Figure 2 displays a typical set of the SNMs, clearly indicating that, in contrast to ESPIRiT maps, SNMs contain both coil sensitivity and finite image support information. As shown in Figure 3, our proposed method provided reconstruction results with noise level and residual artifacts that were highly comparable to ESPIRiT. Typical reconstruction time was 1-2s per slice for our method. Figure 4 and Figure 5 show the results of our proposed method vs. ESPIRiT reconstruction results that utilized different eigenvalue thresholds for masking coil sensitivity information. They clearly indicate the need for manual thresholding of eigenvector maps before reconstruction in ESPIRiT method, which is eliminated in our proposed method. Our proposed method achieved overall low noise and artifact level compared with ESPIRiT, especially at high acceleration.
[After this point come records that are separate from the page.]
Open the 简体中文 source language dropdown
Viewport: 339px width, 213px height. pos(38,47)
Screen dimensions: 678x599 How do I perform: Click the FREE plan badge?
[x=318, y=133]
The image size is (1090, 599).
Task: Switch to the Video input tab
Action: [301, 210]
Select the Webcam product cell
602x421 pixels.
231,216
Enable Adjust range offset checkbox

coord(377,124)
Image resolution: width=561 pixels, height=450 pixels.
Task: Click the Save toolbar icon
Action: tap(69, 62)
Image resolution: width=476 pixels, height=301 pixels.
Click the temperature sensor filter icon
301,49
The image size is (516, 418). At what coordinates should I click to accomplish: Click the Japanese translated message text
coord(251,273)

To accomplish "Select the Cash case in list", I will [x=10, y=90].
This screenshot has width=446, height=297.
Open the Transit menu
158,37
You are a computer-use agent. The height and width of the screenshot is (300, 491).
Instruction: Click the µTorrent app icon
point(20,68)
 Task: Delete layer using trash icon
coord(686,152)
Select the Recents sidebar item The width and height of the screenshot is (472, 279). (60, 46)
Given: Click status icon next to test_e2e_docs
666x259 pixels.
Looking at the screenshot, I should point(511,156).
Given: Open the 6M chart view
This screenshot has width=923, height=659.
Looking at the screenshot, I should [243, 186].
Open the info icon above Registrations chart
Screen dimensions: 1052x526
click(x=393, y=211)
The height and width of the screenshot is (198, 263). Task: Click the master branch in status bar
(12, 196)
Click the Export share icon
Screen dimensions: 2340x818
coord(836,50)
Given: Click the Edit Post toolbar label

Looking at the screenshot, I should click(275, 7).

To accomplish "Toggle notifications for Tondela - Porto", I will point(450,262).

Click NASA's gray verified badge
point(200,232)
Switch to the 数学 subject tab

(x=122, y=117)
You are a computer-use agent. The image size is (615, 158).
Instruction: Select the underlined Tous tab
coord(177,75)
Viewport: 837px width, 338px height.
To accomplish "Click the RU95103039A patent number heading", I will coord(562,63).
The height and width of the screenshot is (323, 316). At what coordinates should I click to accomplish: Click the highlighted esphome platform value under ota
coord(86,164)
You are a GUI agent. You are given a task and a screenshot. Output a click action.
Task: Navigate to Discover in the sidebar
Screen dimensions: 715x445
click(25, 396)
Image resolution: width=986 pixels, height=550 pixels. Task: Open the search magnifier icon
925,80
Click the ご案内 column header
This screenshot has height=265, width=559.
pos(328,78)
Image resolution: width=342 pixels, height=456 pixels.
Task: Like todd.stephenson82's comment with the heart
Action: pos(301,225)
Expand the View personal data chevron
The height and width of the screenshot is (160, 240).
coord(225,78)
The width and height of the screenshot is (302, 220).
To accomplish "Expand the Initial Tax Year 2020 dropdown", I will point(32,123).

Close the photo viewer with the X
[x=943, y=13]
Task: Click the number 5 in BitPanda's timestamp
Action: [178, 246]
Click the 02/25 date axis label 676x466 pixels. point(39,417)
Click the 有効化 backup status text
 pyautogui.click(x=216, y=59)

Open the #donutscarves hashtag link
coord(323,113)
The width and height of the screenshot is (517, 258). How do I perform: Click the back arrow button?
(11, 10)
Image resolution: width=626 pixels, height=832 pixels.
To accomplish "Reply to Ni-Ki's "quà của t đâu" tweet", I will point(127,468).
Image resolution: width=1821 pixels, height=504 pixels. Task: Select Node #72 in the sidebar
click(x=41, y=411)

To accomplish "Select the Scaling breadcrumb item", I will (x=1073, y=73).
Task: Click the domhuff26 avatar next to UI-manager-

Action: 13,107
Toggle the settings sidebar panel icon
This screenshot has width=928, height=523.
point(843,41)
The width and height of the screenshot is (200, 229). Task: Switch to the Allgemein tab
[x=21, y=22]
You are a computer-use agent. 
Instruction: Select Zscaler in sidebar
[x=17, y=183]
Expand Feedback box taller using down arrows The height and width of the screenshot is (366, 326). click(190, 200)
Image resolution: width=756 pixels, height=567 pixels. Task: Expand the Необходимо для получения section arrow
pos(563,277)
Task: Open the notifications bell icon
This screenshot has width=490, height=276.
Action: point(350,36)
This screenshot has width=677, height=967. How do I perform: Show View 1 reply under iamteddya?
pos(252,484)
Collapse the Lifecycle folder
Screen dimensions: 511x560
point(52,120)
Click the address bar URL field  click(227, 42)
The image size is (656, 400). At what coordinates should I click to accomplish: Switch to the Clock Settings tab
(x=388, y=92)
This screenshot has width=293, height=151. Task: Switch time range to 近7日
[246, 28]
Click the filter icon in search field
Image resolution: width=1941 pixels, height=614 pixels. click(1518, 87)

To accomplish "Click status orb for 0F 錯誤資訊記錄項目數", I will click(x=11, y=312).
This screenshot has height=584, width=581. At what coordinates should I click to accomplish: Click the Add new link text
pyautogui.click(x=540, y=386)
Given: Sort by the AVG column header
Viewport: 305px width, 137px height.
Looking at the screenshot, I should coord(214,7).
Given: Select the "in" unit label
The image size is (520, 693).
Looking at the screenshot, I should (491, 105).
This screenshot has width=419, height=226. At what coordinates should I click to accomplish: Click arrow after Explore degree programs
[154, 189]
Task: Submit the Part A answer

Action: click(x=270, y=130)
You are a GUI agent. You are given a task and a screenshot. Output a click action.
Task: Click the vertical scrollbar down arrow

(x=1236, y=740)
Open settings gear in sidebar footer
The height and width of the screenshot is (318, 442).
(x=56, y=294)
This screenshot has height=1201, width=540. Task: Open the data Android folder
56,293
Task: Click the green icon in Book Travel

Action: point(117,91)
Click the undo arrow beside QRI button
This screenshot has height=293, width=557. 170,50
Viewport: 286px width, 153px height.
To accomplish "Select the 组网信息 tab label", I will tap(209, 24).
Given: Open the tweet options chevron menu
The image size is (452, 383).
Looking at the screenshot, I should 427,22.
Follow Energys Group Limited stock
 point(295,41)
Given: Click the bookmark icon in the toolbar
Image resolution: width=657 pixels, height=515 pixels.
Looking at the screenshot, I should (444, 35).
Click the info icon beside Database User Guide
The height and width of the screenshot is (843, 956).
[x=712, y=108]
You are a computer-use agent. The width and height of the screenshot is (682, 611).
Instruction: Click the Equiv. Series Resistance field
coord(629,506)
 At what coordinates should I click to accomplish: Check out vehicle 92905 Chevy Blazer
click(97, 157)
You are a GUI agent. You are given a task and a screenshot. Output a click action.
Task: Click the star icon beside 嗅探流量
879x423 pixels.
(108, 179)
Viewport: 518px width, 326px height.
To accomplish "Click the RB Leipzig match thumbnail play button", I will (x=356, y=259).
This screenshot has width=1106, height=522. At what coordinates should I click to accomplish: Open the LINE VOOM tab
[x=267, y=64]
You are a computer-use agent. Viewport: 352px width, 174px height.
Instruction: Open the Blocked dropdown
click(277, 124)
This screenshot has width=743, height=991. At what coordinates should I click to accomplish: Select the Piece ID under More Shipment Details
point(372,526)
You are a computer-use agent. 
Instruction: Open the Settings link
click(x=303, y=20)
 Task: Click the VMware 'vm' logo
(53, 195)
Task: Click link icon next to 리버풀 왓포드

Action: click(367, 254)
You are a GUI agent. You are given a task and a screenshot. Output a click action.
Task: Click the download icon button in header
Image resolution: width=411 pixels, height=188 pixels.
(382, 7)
Discussion and Conclusions

Both our proposed method and ESPIRiT extend the subspace notion of PRUNO and provide computationally more efficient and flexible hybrid-domain reconstruction. However, unlike ESPIRiT, spatial nulling maps in our proposed method contain both coil sensitivity and finite image support information. Our proposed method is also more tolerant of inaccurate subspace separation than ESPIRiT (data not shown) because the number of signal-subspace bases is much smaller than the number of null-subspace bases (i.e., l<n) due to redundancy and linear dependency within MR data. It can also be readily incorporated with regularization for noise reduction.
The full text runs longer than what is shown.